Problem to work on:
Could you reproduce every one of the records below word for word, keeping each line unchanged?

(Saved data entries)
▼
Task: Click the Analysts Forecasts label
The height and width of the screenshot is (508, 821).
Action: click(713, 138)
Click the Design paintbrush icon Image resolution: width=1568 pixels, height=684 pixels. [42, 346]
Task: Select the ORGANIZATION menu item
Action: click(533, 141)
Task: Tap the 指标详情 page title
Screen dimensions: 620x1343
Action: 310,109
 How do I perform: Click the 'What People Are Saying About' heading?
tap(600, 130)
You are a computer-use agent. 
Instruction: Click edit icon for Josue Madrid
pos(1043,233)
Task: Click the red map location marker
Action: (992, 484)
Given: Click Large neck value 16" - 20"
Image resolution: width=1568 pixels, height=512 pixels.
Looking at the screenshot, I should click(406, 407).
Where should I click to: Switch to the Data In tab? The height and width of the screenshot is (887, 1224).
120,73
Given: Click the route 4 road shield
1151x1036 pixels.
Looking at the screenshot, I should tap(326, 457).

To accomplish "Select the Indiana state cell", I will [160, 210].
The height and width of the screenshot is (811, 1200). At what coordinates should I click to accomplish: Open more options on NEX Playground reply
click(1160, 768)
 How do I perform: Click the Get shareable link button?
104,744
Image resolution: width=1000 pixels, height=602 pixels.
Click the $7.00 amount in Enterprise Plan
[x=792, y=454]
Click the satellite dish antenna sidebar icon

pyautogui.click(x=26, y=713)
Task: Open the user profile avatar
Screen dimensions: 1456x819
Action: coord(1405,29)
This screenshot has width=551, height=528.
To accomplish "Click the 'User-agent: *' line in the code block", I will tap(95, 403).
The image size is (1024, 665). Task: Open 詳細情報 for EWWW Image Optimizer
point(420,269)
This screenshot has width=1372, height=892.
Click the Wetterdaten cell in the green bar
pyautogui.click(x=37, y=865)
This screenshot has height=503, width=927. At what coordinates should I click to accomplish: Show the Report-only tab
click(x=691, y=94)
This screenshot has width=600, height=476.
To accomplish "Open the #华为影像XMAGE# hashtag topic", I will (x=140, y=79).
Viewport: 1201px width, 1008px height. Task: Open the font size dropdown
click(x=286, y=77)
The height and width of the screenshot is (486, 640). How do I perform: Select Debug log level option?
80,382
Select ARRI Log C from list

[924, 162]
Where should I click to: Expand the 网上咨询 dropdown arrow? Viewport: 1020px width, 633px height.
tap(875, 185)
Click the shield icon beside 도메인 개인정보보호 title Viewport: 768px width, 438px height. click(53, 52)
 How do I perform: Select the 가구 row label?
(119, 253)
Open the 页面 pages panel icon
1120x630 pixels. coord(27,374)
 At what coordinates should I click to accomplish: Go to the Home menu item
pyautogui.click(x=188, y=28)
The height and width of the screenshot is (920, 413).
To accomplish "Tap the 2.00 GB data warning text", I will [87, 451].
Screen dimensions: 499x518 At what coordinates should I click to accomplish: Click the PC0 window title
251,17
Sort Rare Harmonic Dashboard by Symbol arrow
▲
Complete output:
Task: Click the Analysts Forecasts label
The height and width of the screenshot is (508, 821).
Action: click(713, 138)
Click the Design paintbrush icon Image resolution: width=1568 pixels, height=684 pixels. [42, 346]
Task: Select the ORGANIZATION menu item
Action: click(533, 141)
Task: Tap the 指标详情 page title
Screen dimensions: 620x1343
Action: 310,109
 How do I perform: Click the 'What People Are Saying About' heading?
tap(600, 130)
You are a computer-use agent. 
Instruction: Click edit icon for Josue Madrid
pos(1043,233)
Task: Click the red map location marker
Action: (992, 484)
Given: Click Large neck value 16" - 20"
Image resolution: width=1568 pixels, height=512 pixels.
Looking at the screenshot, I should click(406, 407).
Where should I click to: Switch to the Data In tab? The height and width of the screenshot is (887, 1224).
120,73
Given: Click the route 4 road shield
1151x1036 pixels.
Looking at the screenshot, I should tap(326, 457).

To accomplish "Select the Indiana state cell", I will [160, 210].
The height and width of the screenshot is (811, 1200). At what coordinates should I click to accomplish: Open more options on NEX Playground reply
click(1160, 768)
 How do I perform: Click the Get shareable link button?
104,744
Image resolution: width=1000 pixels, height=602 pixels.
Click the $7.00 amount in Enterprise Plan
[x=792, y=454]
Click the satellite dish antenna sidebar icon

pyautogui.click(x=26, y=713)
Task: Open the user profile avatar
Screen dimensions: 1456x819
Action: coord(1405,29)
This screenshot has width=551, height=528.
To accomplish "Click the 'User-agent: *' line in the code block", I will tap(95, 403).
The image size is (1024, 665). Task: Open 詳細情報 for EWWW Image Optimizer
point(420,269)
This screenshot has width=1372, height=892.
Click the Wetterdaten cell in the green bar
pyautogui.click(x=37, y=865)
This screenshot has height=503, width=927. At what coordinates should I click to accomplish: Show the Report-only tab
click(x=691, y=94)
This screenshot has width=600, height=476.
To accomplish "Open the #华为影像XMAGE# hashtag topic", I will (x=140, y=79).
Viewport: 1201px width, 1008px height. Task: Open the font size dropdown
click(x=286, y=77)
The height and width of the screenshot is (486, 640). How do I perform: Select Debug log level option?
80,382
Select ARRI Log C from list

[924, 162]
Where should I click to: Expand the 网上咨询 dropdown arrow? Viewport: 1020px width, 633px height.
tap(875, 185)
Click the shield icon beside 도메인 개인정보보호 title Viewport: 768px width, 438px height. click(53, 52)
 How do I perform: Select the 가구 row label?
(119, 253)
Open the 页面 pages panel icon
1120x630 pixels. coord(27,374)
 At what coordinates should I click to accomplish: Go to the Home menu item
pyautogui.click(x=188, y=28)
The height and width of the screenshot is (920, 413).
To accomplish "Tap the 2.00 GB data warning text", I will [87, 451].
Screen dimensions: 499x518 At what coordinates should I click to accomplish: Click the PC0 window title
251,17
Sort Rare Harmonic Dashboard by Symbol arrow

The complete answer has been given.